Just a Chaotic Himbo Brujah.

----------


## Ameraaaaaa

*Spoiler: character sheet* 
Show


Name: Joseph Moore. 

Clan: malkivion. 

Predator type: sandman. 

Attributes: strength 2 dexterity 2 stamina 2 charisma 3 manipulation 1 composure 2 Intelligence 3 wits 4 resolve 3. 

Skills: finance 4 stealth 3 (break ins) insight 3 awareness 3 melee 2 (knives) politics 2 drive 2 occult 1 technology 1 science 1 (chemistry). 

Disciplines: auspex 3 (heightened senses, sense the unseen, premonition) obfuscate 1 (silence of death). 

Merits: resources 5 eat food 2 fame 1 (wall street investers). 

Flaws: Folkloric Bane 2 (Ultraviolet light (damage as direct sunlight), Holy water (damage as fire)). 

Conviction 1 "take care of those close to you" 

Touchstone 1 Henry Moore. Joseph's father who dispite his wealth (resources 3 for reference) donates generously to charity and generally is a kind and empathic who pays others fairly. His dad always made sure his family was safe. 

Backstory: Joseph was born in Austin, Texas where he grew up with voices in his head. Dispite this he had a good upbringing thanks to his parents and became a big investor. The mix of his trust fund and his investors income made him a target to a enterprising ventrue. Shockingly a rival of that ventrue embraced Joseph instead both because of his mental voices and to spite the ventrue. Joseph was be horrified to learn that vampires were real. After a while he accepted his fate and decided to try and live peacefully as a vampire. Fortunately his sire required Joseph to learn skills that can help his sire like stealth a combat. Unfortunately for him his sire (jason ford) desired for him to move to Jackson to help give him a foothold in the city. Since said city had some people of interests.
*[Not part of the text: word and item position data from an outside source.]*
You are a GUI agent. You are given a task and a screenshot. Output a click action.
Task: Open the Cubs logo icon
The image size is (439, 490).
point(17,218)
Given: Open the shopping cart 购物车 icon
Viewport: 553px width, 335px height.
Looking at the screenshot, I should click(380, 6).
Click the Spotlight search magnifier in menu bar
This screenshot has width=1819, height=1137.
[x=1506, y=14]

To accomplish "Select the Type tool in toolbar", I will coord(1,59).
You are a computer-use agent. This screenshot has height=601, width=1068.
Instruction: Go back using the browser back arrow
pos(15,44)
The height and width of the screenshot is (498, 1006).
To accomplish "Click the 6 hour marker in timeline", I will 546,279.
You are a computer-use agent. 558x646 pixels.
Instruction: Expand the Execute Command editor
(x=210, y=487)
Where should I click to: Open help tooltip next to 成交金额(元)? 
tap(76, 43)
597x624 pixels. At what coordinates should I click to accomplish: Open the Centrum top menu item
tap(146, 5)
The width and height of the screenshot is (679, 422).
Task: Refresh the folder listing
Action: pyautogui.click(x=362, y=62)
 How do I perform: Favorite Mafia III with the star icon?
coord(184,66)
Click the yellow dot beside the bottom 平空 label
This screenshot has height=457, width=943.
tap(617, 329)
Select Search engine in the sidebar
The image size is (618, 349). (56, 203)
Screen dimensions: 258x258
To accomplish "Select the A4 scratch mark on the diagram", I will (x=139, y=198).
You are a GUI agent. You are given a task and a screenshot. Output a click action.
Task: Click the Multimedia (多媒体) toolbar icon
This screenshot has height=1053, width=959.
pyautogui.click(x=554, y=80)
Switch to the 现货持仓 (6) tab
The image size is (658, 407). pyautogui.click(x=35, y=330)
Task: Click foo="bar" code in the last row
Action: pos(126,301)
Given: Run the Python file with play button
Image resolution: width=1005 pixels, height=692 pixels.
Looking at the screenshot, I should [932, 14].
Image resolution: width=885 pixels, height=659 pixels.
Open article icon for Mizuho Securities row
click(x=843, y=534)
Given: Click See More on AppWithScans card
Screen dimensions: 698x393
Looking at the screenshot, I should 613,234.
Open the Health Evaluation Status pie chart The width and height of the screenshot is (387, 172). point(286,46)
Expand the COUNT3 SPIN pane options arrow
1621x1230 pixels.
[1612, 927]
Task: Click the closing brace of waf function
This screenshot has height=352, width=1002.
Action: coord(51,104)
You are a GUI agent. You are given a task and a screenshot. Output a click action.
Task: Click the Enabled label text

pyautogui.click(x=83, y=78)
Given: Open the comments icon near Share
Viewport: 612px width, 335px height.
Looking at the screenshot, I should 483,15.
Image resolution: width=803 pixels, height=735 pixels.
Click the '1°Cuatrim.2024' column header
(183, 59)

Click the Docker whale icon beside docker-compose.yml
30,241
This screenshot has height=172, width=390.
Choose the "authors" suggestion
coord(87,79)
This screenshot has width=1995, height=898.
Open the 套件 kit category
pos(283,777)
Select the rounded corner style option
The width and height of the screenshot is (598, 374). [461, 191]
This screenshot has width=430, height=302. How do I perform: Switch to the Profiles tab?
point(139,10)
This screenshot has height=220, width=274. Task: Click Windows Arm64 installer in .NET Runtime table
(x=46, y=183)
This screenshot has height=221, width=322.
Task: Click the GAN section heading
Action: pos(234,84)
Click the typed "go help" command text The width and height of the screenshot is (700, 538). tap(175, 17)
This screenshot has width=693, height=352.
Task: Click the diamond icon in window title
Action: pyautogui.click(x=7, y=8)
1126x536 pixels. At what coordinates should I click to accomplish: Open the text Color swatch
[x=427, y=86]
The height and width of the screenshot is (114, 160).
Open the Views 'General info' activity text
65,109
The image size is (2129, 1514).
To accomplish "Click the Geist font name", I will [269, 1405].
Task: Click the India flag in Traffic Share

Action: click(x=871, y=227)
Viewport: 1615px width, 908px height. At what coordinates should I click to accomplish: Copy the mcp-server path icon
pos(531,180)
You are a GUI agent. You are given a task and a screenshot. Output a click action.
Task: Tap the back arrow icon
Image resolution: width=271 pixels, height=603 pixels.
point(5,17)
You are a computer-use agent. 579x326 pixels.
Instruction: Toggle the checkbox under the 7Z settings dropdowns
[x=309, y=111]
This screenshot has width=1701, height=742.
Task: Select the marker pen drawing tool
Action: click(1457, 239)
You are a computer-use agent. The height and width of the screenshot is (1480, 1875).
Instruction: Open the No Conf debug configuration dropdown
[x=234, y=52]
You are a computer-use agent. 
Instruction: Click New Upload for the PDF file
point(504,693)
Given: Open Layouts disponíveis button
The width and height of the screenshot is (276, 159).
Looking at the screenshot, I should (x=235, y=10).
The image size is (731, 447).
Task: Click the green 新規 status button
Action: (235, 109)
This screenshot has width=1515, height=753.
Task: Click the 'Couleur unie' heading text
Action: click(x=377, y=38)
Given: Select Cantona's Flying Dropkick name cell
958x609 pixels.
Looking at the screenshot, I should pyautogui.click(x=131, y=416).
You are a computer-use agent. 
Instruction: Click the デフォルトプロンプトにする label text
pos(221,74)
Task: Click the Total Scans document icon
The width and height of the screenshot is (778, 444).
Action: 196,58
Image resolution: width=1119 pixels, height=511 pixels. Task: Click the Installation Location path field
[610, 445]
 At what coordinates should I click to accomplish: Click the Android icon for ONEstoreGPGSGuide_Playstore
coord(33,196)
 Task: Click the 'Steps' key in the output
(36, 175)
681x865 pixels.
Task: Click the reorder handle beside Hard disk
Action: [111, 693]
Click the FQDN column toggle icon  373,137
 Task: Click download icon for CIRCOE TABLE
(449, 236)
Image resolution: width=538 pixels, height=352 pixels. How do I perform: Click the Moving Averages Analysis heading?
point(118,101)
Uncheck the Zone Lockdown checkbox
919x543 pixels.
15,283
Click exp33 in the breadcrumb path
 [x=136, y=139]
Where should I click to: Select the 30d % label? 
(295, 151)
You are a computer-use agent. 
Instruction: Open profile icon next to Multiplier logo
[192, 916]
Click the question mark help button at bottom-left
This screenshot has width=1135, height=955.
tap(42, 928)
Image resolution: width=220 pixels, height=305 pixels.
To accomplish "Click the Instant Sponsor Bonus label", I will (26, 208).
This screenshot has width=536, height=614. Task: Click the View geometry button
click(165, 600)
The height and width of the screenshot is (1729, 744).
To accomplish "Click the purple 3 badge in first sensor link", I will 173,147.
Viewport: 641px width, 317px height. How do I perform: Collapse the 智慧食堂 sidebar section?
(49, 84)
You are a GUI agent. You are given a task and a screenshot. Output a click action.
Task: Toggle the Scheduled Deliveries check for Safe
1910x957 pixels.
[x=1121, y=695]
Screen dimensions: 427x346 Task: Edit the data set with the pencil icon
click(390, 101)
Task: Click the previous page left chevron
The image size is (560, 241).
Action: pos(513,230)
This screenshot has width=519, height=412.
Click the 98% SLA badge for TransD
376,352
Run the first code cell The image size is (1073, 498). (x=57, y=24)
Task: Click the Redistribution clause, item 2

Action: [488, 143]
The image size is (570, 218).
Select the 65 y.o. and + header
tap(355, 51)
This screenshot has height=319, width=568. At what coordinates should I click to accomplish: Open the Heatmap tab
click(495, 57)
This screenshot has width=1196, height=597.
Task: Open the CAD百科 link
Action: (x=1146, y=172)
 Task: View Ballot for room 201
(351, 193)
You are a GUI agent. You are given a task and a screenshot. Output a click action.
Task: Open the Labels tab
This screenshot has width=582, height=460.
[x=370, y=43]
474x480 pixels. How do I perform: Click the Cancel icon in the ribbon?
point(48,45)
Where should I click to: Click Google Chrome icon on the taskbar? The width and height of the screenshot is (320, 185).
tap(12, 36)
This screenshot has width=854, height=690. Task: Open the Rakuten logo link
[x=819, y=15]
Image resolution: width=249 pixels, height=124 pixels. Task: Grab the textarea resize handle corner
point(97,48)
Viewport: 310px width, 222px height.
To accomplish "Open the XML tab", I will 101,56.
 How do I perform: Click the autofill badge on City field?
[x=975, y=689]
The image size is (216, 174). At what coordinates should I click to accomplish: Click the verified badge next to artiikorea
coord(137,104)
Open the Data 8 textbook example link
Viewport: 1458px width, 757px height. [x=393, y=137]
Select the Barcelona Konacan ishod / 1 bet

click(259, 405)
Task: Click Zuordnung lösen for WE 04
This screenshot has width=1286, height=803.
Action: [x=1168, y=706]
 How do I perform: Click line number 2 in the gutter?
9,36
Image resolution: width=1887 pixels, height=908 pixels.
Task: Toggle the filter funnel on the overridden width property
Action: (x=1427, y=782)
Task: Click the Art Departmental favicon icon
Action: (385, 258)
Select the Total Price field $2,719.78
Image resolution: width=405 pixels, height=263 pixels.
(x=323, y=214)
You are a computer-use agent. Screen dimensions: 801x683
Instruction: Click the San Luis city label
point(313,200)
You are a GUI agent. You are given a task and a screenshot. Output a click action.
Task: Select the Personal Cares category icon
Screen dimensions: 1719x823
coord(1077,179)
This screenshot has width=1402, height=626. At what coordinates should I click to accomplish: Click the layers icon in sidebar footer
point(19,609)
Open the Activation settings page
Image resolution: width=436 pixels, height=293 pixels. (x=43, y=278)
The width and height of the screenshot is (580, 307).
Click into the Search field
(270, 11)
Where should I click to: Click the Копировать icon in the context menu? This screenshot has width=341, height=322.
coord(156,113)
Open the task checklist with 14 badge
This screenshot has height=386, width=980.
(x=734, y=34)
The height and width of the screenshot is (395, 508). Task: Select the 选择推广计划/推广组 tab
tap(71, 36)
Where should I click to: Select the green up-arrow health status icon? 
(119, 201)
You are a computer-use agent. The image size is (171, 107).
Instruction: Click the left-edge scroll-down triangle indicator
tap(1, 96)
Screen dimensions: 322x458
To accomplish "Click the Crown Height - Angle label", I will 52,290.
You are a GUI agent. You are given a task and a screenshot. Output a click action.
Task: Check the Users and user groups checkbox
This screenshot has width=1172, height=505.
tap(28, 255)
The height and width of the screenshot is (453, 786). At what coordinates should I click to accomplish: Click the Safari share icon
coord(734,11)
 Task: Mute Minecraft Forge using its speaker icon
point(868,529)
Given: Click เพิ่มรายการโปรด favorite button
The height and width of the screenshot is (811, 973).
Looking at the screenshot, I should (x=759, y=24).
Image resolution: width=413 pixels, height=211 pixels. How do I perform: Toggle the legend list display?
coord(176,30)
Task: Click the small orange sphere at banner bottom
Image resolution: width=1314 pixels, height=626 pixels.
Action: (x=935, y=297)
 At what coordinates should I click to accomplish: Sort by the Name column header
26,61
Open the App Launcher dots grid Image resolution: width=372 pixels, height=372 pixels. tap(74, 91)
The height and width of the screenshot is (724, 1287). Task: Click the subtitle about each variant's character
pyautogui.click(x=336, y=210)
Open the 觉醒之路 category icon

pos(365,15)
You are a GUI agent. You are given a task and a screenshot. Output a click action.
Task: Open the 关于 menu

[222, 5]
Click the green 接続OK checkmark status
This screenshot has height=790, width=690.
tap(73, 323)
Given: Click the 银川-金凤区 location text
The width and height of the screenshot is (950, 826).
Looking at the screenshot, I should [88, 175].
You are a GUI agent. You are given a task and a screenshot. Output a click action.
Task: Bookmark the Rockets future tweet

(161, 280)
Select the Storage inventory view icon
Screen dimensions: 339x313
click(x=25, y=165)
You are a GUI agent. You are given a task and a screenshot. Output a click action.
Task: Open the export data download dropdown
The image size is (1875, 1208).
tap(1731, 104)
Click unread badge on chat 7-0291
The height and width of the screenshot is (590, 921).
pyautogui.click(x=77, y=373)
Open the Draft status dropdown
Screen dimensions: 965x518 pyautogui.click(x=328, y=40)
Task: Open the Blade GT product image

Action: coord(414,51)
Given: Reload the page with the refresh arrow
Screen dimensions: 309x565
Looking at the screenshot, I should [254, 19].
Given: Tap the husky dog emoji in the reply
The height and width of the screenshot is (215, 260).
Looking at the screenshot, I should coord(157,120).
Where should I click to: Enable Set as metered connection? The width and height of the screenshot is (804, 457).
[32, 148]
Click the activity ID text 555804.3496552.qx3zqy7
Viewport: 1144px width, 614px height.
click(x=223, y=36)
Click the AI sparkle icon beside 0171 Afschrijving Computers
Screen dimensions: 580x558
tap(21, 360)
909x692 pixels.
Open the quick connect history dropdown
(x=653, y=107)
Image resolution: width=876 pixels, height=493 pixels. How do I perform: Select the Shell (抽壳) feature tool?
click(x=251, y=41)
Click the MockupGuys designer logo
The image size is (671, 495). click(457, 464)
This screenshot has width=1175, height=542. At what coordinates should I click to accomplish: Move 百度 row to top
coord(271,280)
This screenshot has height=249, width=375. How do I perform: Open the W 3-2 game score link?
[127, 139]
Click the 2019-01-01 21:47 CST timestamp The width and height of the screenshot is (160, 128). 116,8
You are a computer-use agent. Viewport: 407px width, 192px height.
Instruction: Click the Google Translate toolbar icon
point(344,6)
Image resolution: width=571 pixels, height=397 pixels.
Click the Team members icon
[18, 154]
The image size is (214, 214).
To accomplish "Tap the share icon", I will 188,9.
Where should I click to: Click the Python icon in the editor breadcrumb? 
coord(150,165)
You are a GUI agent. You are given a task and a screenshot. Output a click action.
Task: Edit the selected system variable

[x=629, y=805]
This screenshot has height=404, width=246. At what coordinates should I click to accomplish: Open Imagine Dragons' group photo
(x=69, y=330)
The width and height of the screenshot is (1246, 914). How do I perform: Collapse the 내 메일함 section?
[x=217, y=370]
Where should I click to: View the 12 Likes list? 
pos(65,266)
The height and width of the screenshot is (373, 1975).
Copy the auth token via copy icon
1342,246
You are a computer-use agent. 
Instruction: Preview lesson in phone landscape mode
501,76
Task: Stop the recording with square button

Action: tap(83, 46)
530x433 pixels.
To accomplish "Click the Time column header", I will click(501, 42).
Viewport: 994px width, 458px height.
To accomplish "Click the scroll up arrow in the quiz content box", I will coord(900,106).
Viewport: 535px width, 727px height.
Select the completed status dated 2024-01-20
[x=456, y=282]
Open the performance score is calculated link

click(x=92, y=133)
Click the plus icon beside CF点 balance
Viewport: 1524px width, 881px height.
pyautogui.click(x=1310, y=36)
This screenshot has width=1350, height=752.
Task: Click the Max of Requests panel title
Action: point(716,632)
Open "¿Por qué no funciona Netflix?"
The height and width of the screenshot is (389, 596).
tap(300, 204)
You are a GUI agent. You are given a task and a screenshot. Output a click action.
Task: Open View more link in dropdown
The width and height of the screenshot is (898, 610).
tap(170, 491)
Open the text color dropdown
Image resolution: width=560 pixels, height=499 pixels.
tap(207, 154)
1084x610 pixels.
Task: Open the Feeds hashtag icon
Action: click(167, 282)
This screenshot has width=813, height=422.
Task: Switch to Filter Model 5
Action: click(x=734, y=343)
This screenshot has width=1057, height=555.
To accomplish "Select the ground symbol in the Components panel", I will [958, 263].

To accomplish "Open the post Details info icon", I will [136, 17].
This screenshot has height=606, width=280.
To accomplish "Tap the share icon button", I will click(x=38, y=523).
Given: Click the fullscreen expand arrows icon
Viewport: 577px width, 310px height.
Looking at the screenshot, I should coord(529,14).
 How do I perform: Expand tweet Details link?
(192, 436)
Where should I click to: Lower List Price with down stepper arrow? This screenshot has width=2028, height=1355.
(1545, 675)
Joseph didn't bother to refuse. 

Personality: Joseph is a surprisingly casual person given his wealth. Not afraid to joke around in less serious situations. He doesn't take himself too seriously as well. He can be pretty impulsive and just generally wants to play online video games and read manga. 




Sorry if the formatting is poor.

Edit if your wondering about the weird skill choice it's because as a autistic person irl I'm not sure if i can portray a skilled social manipulater type so i speced him into other skills. His level 1 skills come from his hobbies his level 2s from training his stealth from training and experience from needing to feed his awareness and insight from his instincts and his finances from being a genius wall street invester.

----------


## Ameraaaaaa

Honestly the character i made for this game might be the worst character i ever made for a game both fluff wise and mechanically. So I'm probably gonna make a new character to replace them. If i can't make a new character in time for the game I'll just drop.

Edit you know I'll just drop.

----------